[Rows on where the targets appear]

>>

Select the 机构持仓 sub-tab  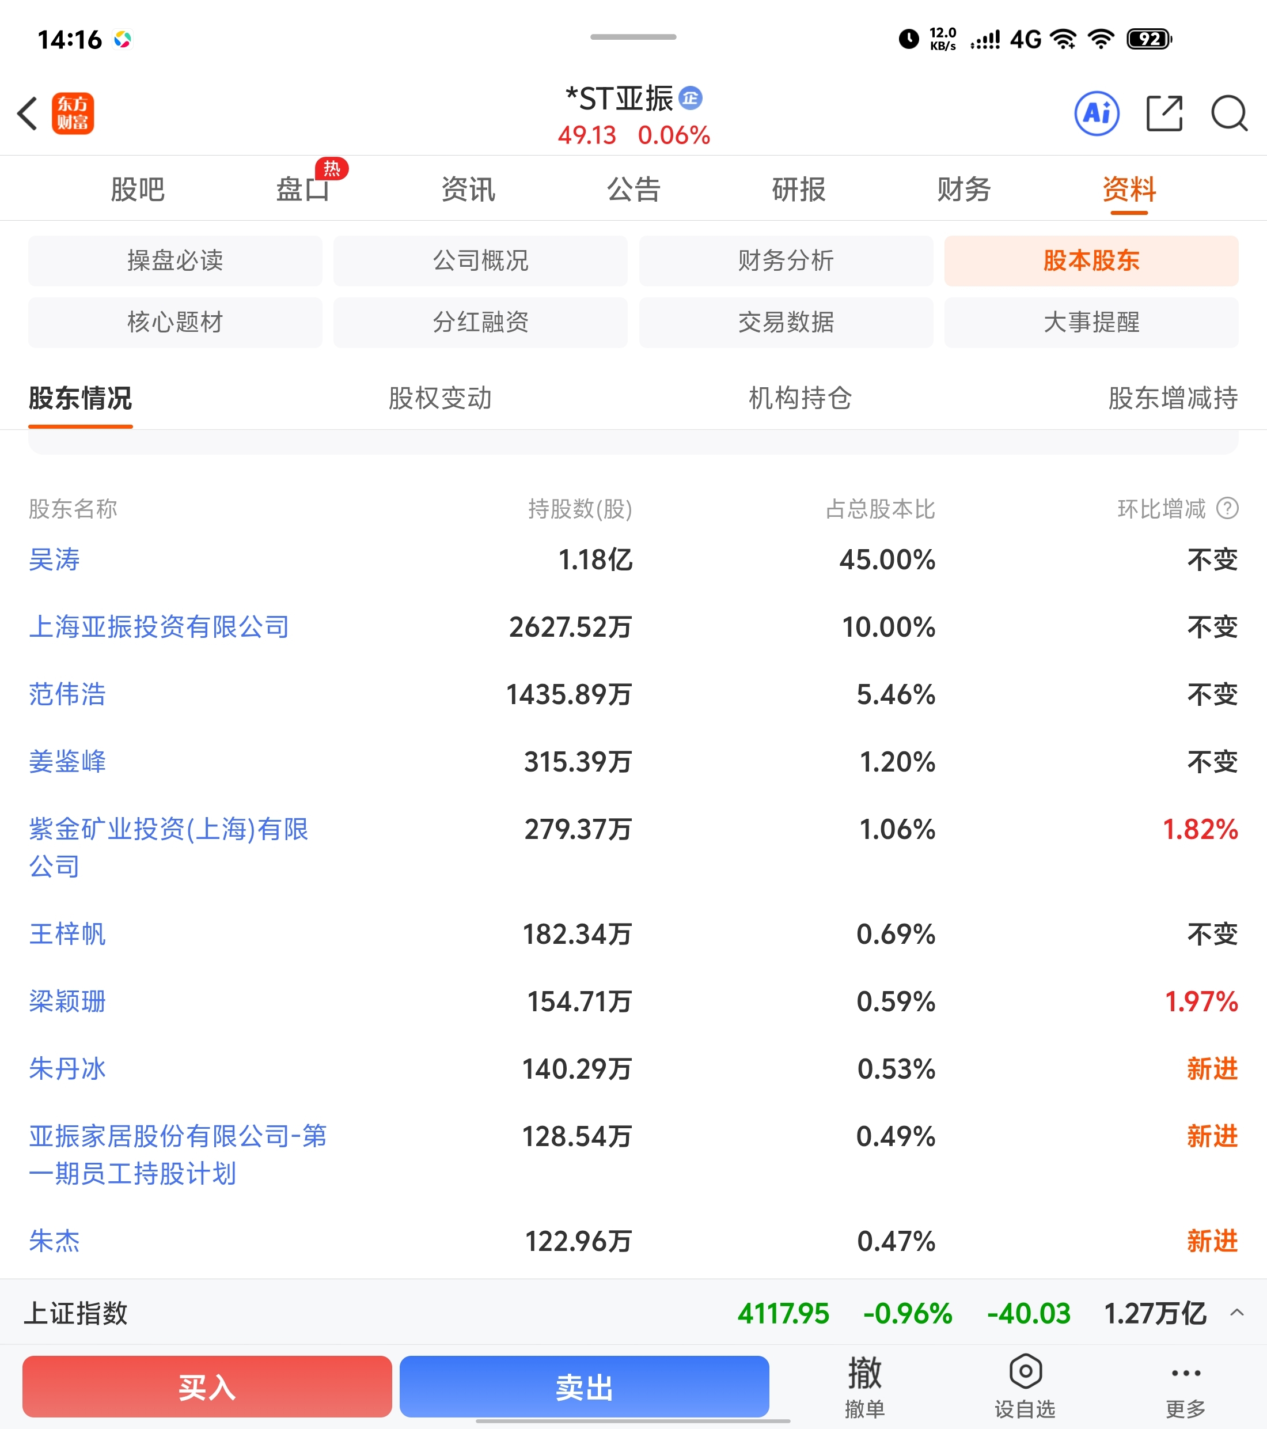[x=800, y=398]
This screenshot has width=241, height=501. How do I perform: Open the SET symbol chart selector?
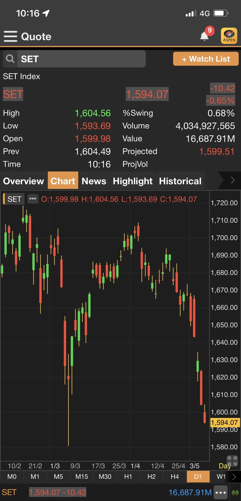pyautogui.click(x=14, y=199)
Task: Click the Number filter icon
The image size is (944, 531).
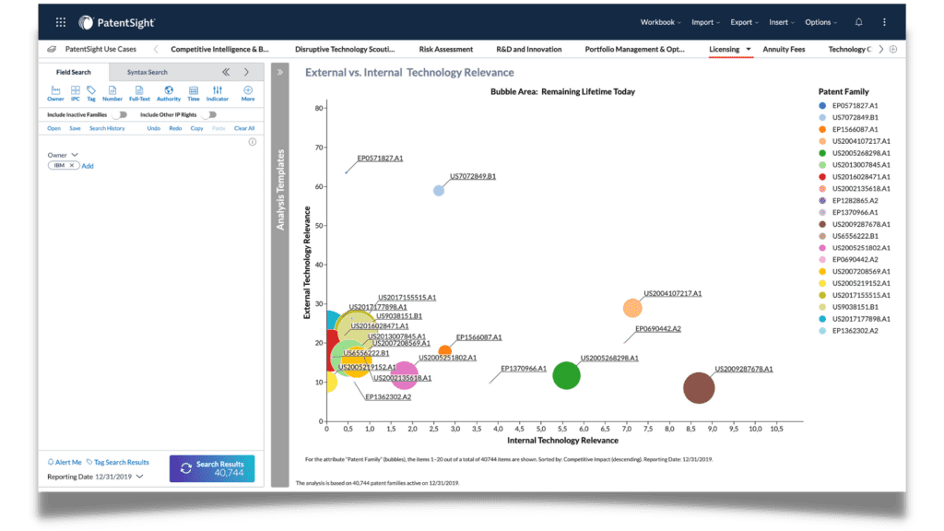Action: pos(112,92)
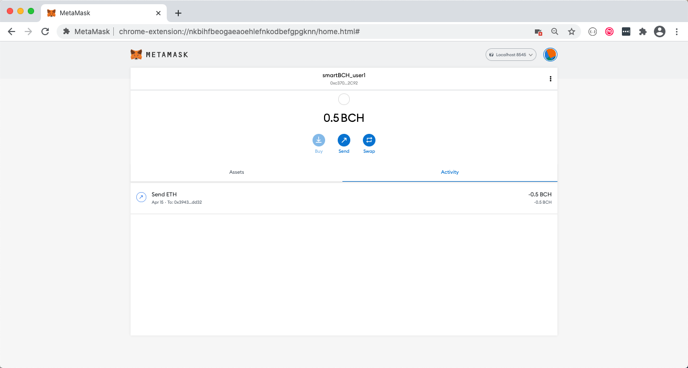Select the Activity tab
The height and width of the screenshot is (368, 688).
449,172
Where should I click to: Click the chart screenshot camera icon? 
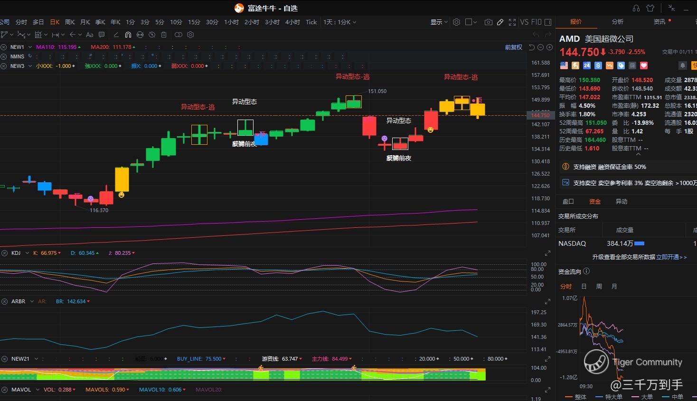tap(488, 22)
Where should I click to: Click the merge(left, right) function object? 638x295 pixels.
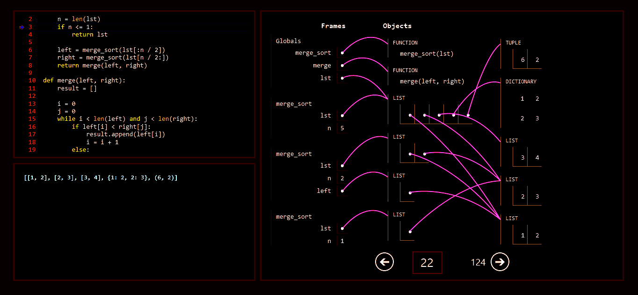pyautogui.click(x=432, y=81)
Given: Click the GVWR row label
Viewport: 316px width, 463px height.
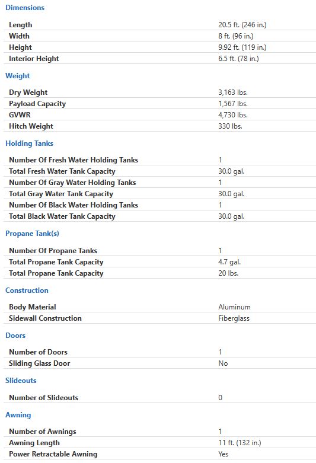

<<

**GIVEN REQUEST:**
Render the records from the line containing "Task: Click the Number filter icon" through the end of the records as a JSON list of strings, one string per line and omitting blank lines. Leave the pictures out of the list.

**RESULT OF THE TASK:**
[
  "Task: Click the Number filter icon",
  "The image size is (944, 531).",
  "Action: pos(112,92)",
  "Select the Activity tab",
  "The height and width of the screenshot is (368, 688).",
  "449,172",
  "Where should I click to: Click the chart screenshot camera icon? ",
  "tap(488, 22)",
  "Where should I click to: Click the merge(left, right) function object? 638x295 pixels.",
  "pyautogui.click(x=432, y=81)",
  "Given: Click the GVWR row label",
  "Viewport: 316px width, 463px height."
]